1. By the virial theorem, the amount of energy available for radiating (mechanical energy) is 1/2 the potential energy of a body. Equation 10.23 of the text indicates that the current mechanical energy of a planet of mass M and radius R is E = -3/10 GM²/R, which means that over its lifetime the planet would have had an equal amount, E_rad = 3/10 GM²/R available for radiating due to gravitational collapse. (a) Calculate E_rad for Jupiter to get the amount of energy it would have had to radiate over its 4.55 billion year lifetime. (b) Estimate the rate of energy (J/s, or watts) of energy output due to gravitational collapse, assuming the rate is constant over its lifetime. (c) Compare your answer to (b) with the current value of dE/dt given in the lecture. What can you conclude about the rate of Jupiter's energy output in the past?

2. Use the T_eq expression given in Lecture 14 to determine the current temperature Neptune should have if it gets its energy only from the Sun. In fact, half of the energy radiated by Neptune is due to internal energy sources (e.g. left over from gravitational collapse). Using an argument similar to that given for Jupiter in Lecture 17, what is the current temperature at the "surface" (cloud tops) of Neptune taking into account this amount of internal energy?

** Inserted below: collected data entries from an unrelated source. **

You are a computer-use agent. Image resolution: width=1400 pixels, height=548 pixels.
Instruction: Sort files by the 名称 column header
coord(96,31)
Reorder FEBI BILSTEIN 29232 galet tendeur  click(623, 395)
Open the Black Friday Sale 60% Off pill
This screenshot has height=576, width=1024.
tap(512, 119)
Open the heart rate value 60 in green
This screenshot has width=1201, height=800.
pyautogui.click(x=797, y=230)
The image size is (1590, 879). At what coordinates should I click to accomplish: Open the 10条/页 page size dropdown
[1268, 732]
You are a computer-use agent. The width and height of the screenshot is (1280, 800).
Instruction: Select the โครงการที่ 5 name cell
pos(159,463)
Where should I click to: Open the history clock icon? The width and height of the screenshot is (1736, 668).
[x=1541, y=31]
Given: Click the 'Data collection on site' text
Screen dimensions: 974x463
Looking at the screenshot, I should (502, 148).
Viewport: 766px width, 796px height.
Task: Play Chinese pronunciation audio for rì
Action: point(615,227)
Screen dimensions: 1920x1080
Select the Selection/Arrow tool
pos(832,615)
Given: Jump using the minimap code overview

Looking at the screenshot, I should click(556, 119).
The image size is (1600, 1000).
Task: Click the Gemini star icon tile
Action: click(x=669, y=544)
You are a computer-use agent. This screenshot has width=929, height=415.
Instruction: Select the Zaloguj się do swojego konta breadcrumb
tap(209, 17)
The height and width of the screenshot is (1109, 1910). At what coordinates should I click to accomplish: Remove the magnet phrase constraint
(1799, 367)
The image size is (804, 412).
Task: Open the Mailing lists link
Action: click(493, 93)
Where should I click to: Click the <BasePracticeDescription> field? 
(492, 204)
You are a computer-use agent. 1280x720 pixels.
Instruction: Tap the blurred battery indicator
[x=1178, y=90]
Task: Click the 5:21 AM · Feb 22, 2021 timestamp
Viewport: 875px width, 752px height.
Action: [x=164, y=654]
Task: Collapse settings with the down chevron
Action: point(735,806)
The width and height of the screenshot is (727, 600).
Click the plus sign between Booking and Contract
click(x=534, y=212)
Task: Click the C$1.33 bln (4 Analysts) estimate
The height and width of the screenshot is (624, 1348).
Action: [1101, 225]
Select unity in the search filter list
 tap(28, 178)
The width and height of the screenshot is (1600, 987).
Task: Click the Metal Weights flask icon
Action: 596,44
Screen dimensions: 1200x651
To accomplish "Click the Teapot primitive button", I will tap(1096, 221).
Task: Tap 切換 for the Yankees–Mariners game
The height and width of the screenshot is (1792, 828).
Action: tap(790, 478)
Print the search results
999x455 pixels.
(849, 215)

3. To get an idea of the longevity of the rings of Saturn, use the equation given in part (a) of problem 21.16 of the text (I am not asking you to derive it) to answer the question in problem 21.16 (b). This pertains to the E ring, and comes from the light from the Sun being radiated in all directions, which leads to deceleration of the particle (the Poynting-Robertson effect, see problem 21.15 of the text). The closer ring particles in the A and B ring should take even less time, although some parts of this estimate may be violated (they do not absorb 100% of the radiation that falls on them), but overall the rings are expected to last only 10-100 million years.